__What you have to do__:
Look through the data below for the line with "Switch to the 其它 region tab" and the line with "Open the 工具(T)", then output those two and all lines in between, exactly as written.
──────── Provided information
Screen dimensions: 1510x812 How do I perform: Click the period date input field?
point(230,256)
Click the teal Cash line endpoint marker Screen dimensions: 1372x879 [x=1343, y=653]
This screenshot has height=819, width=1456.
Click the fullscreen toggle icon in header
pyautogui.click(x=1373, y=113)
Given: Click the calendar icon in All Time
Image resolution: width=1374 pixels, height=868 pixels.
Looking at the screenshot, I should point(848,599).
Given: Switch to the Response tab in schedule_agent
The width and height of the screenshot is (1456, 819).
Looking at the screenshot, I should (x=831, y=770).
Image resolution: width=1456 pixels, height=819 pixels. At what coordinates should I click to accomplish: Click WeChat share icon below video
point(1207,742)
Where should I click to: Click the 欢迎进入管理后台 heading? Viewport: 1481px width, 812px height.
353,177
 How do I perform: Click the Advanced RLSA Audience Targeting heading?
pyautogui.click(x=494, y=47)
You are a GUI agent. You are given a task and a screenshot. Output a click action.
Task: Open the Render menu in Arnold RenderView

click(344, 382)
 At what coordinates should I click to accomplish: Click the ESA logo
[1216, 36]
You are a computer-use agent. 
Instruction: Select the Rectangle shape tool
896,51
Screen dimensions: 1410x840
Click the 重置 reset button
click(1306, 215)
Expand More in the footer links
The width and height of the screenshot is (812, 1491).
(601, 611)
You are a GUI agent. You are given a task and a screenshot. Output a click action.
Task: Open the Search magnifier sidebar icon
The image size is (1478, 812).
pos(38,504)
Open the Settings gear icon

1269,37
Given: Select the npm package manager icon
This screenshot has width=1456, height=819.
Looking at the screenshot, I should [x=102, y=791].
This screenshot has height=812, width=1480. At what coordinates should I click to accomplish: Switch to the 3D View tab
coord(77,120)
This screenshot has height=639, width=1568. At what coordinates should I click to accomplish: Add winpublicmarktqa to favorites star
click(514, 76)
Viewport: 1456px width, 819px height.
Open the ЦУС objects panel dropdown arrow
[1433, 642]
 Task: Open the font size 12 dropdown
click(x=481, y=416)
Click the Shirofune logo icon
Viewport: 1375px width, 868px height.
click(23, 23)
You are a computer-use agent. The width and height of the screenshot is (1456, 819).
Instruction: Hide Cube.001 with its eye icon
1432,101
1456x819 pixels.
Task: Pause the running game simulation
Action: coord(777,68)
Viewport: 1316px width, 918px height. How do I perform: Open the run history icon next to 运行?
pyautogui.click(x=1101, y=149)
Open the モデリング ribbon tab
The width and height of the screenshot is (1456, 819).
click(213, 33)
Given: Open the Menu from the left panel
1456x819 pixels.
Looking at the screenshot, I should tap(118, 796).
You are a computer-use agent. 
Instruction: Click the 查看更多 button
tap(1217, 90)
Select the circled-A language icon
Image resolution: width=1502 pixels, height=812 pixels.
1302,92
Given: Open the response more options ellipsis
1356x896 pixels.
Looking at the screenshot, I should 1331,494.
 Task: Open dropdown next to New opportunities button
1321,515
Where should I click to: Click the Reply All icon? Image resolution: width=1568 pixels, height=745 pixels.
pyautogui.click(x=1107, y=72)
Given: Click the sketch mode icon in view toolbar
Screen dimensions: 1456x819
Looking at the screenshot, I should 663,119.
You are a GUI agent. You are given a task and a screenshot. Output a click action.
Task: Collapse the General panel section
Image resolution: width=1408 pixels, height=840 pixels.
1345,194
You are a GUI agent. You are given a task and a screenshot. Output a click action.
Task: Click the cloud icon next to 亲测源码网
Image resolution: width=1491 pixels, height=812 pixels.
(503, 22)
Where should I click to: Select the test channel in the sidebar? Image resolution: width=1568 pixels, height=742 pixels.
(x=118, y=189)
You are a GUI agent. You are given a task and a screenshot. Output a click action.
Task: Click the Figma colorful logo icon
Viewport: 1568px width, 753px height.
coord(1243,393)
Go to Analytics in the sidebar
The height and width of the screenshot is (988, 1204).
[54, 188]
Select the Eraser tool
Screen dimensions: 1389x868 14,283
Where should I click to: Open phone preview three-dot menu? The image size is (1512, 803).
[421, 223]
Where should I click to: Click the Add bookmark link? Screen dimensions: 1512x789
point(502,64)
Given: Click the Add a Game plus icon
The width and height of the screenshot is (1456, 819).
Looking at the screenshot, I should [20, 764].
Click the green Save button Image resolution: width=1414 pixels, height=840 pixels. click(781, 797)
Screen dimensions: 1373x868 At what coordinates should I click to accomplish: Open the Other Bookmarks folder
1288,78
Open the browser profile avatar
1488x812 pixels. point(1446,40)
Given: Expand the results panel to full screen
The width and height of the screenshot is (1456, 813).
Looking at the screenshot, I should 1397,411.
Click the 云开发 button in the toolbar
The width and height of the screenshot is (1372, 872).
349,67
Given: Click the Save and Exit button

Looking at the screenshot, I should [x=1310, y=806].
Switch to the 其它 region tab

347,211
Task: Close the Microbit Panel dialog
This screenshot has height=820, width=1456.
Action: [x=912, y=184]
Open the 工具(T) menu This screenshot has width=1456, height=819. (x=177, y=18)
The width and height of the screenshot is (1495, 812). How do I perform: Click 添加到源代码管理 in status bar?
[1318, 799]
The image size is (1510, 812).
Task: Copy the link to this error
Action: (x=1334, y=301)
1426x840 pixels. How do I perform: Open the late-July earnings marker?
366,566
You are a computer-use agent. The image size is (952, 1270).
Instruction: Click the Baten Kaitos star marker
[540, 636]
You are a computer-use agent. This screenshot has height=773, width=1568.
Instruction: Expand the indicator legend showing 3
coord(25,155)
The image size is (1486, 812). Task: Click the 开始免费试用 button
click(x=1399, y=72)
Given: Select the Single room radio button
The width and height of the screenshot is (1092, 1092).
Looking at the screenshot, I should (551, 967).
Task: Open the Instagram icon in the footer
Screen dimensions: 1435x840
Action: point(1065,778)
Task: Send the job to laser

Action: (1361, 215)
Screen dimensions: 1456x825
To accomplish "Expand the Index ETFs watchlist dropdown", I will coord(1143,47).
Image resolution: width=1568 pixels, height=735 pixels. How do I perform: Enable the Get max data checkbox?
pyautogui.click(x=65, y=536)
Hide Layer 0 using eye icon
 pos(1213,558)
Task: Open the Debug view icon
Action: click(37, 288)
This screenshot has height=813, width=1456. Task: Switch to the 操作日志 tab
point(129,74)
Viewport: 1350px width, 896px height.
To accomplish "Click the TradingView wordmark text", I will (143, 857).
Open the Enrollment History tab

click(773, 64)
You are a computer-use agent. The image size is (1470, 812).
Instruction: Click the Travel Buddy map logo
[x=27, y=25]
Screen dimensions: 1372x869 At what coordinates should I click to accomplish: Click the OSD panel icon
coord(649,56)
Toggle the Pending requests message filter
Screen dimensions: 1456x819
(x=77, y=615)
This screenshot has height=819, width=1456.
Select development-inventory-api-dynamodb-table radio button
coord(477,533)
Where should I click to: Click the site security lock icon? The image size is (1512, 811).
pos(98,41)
────────────────
__Response area__:
Switch to the 其它 region tab

347,211
Task: Close the Microbit Panel dialog
This screenshot has height=820, width=1456.
Action: [x=912, y=184]
Open the 工具(T) menu This screenshot has width=1456, height=819. (x=177, y=18)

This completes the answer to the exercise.